Some of the recent research purports to claim that "equal distribution" norms are innate - i.e. that humans naturally prefer to divide resources equally in a group, and will go out of their way to make sure it happens. This generally is supported by various implementations of the Ultimatum Game, wherein participants are asked to divide a windfall - one player gets to divide the spoils while others can only refuse or accept the distribution. Many people will refuse an unequal distribution even it it means they get nothing.
However, this behavior only seems to hold IF the gains comes from a windfall. In other experiments, researchers have found that if participants do unequal work to obtain the money, that most people believe that an unequal distribution is fair - that people who do more work deserve a bigger share. So this sort of research highlights the fact that what is considered a "fair" distribution doesn't necessarily mean "equal". What is considered "fair" in some sense depends on the rules of the game.

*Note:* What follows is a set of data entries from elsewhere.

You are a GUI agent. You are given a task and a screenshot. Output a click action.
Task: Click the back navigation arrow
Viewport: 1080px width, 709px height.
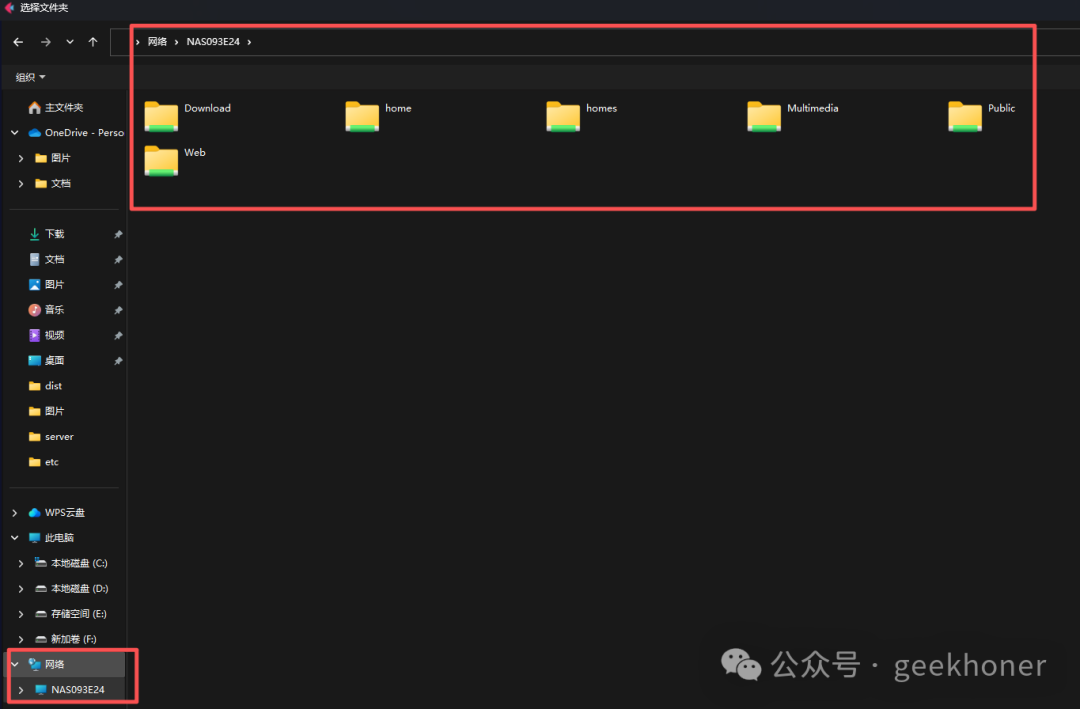pyautogui.click(x=18, y=42)
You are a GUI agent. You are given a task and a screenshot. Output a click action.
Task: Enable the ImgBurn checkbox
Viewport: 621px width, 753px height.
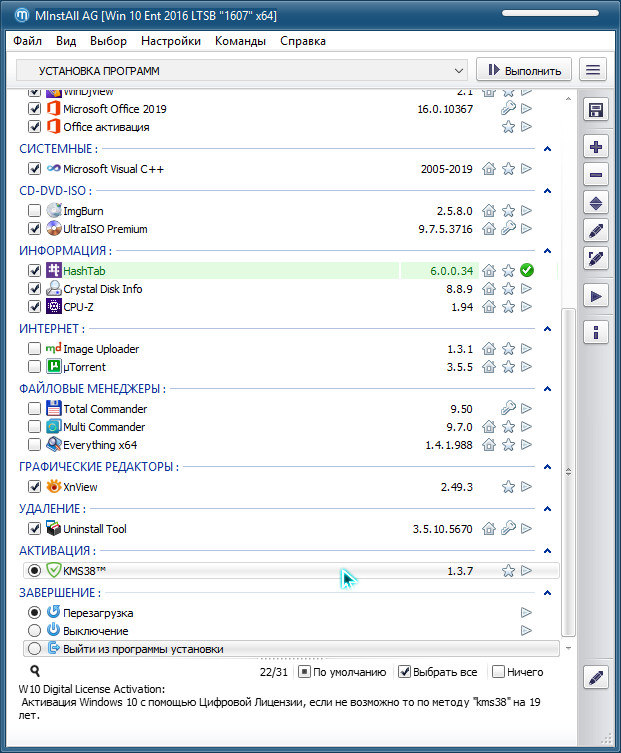coord(35,211)
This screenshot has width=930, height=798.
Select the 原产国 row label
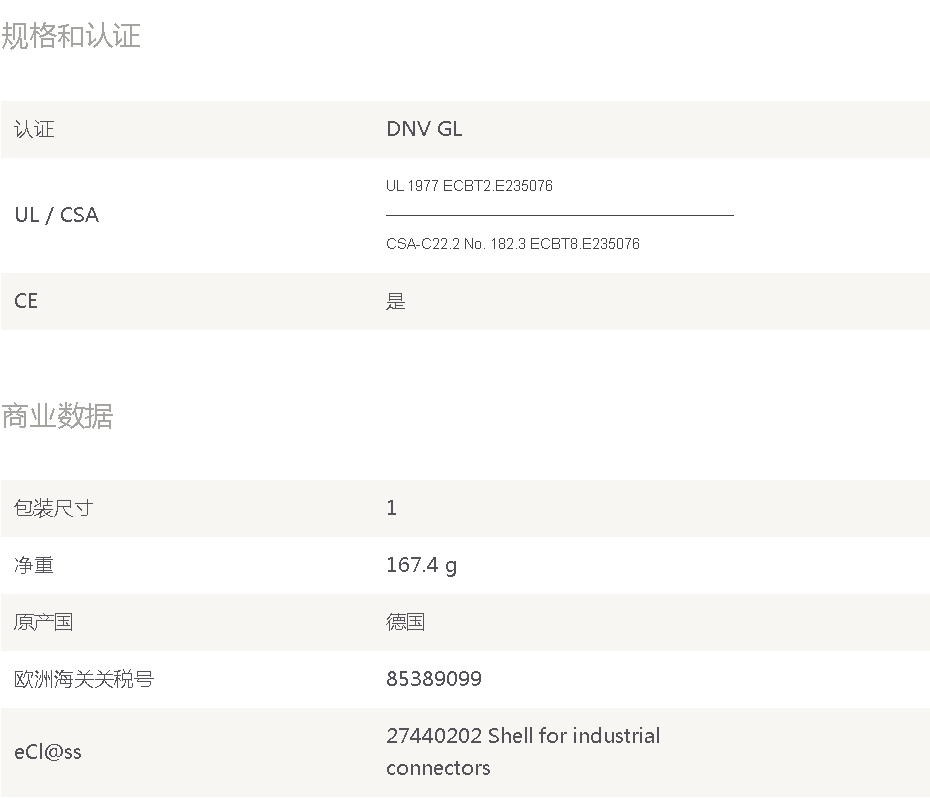click(x=44, y=622)
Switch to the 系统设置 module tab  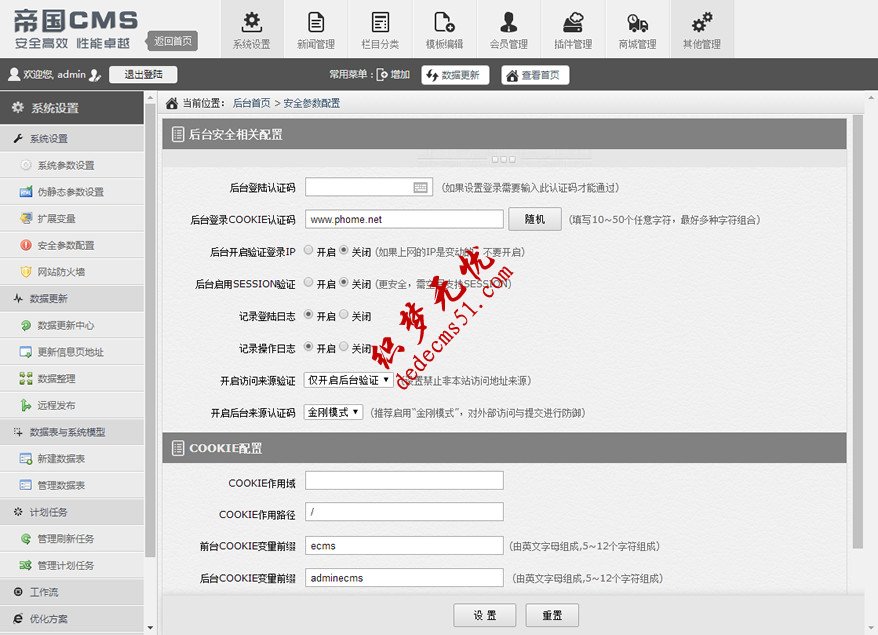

More generally, having games with fair rules allows the distributive outcomes of those games to be considered fair, even if the distribution is unequal. This is called "procedural fairness". If the rules of the game are rigged, people will consider the distributive outcome unfair. If the rules of the game are fair, the distributive outcome is considered just.
With respect to this particular research, I would suspect that "envy" may be partly a matter of perceived unfairness in the rules. If you think the rich got rich through some sort of malfeasance, you're more likely to support redistribution, and even punishment, because they either broke the rules or rigged them to get what they have.

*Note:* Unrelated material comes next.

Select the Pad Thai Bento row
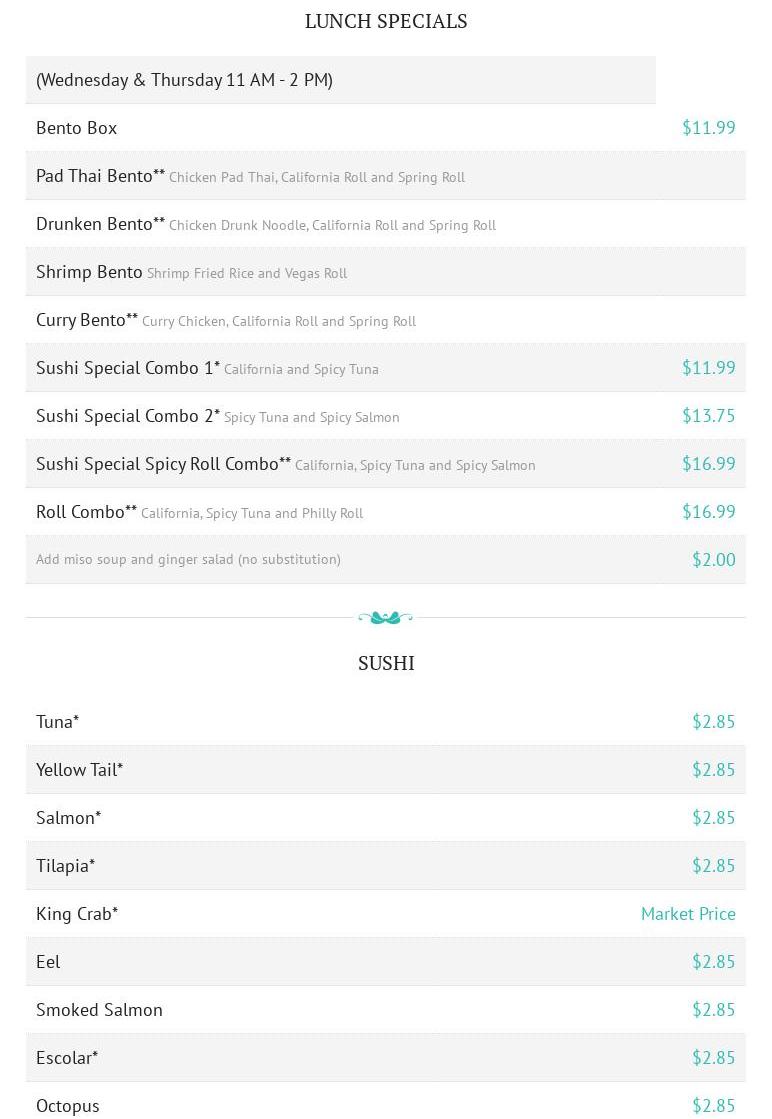772x1119 pixels. pyautogui.click(x=385, y=176)
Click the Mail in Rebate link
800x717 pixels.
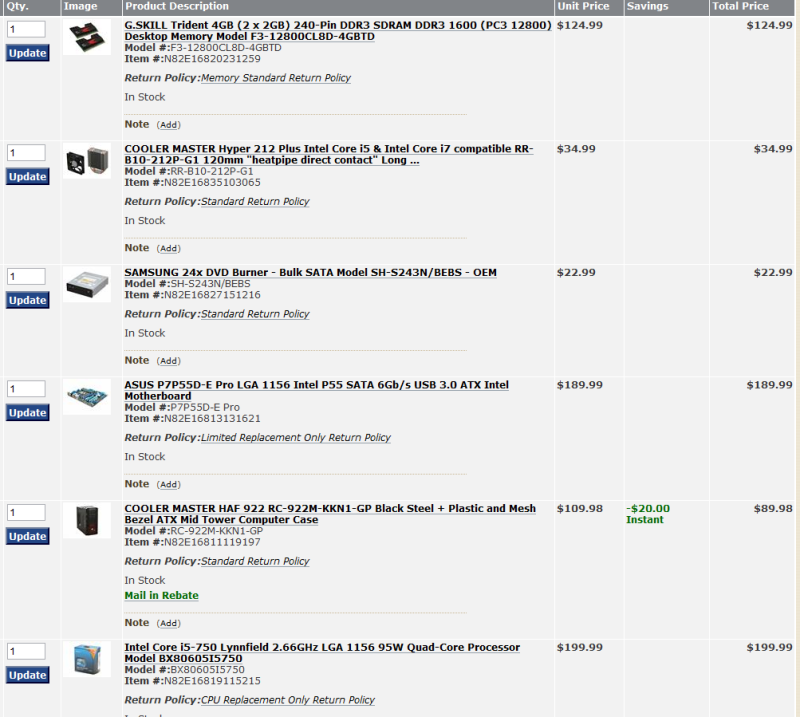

This is why libertarianism is based on a backbone of fair rules - equal justice under law, property rights, liability, non-violence, voluntary exchange in free markets. The less the system is perceived to be composed of fair and equal rules in which anyone can participate in the market on an equal footing, the more spite and envy will be directed against the successful and the more support for redistribution there will be.
And how does this backbone of fairness account for inheritance (which you might include in property rights, but don't get to gloss over)? You nicely explain that people may have an innate sense of fairness in distribution relative to amount of work done. Libertarianism doesn't even claim, as far as I know, to distribute wealth relative to work or any other similar merit. Or at least it doesn't offer any means of combating wealth accumulation by other means, except egregious and obvious violations.

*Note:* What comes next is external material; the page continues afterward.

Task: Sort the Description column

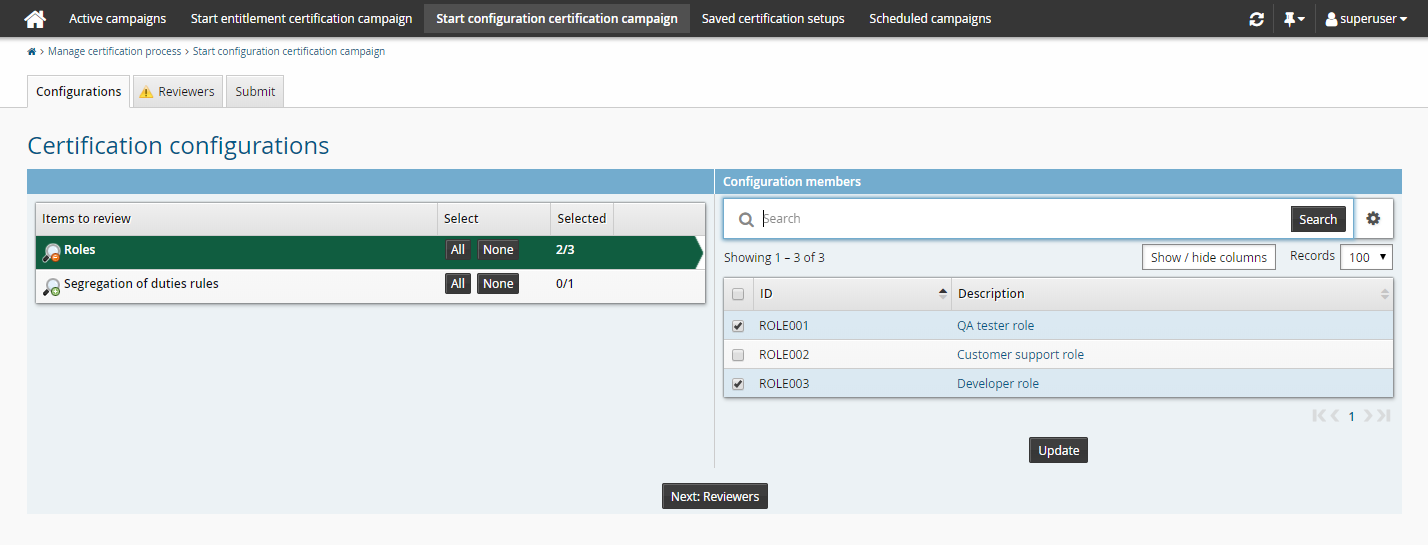Action: 1384,293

inheritance falls under voluntary exchange . You leave your wealth to whomever in your will, generally your kids.
how does this backbone of fairness account for inheritance
It's my right to leave whatever I have to those I choose. if you have a problem with that, fuck off, slaver.
-jcr
Pretty much. The ironic thing about progressivism is how much it plays off of the emotions of our prehistoric ancestors.
Government isn't a ladder. It's a mirror.
When given two hypothetical policies?lower taxes on the rich resulting in more revenue to help the poor versus higher taxes on the rich but less money for the poor?one in six people preferred the second, more spiteful option.
Give me a choice between two ridiculous options and I'll be a little spiteful too.
"redistribution" is a deceptive misnomer. Wealth isn't "distributed" in the first place, it's CREATED. What I earn is mine, and anyone seeking to "redistribute" anything they didn't produce is a looter.
-jcr
A political philosophy based entirely on a direct contradiction of Newtonian physics. Because of course.
Shut the fuck up, dumbass. You leftards never sound more stupid than when you try to use analogies from the physical sciences.
-jcr
This willingness to hurt the poor to pull down the rich was predicted only by the individual's proneness to envy.
So, spite goes with envy? That's amazing! Who could have imagined that something so bleeding obvious would show up in the data?
-jcr
Clearly you're envious at the great length of time it took for them to reach an obvious conclusion.
What nobody ever brings up is the - dare I say - structural (as in built into the fabric of the universe) temporal inequalities that persist to this day. An embarrassing number of people throughout history didnt even know what health insurance was. That's a whole pile of rights being abridged, and its gone right down the memory hole, if you know what I mean.
If John points a gun at me and orders me to give Jack money, I wouldn't call that "compassion".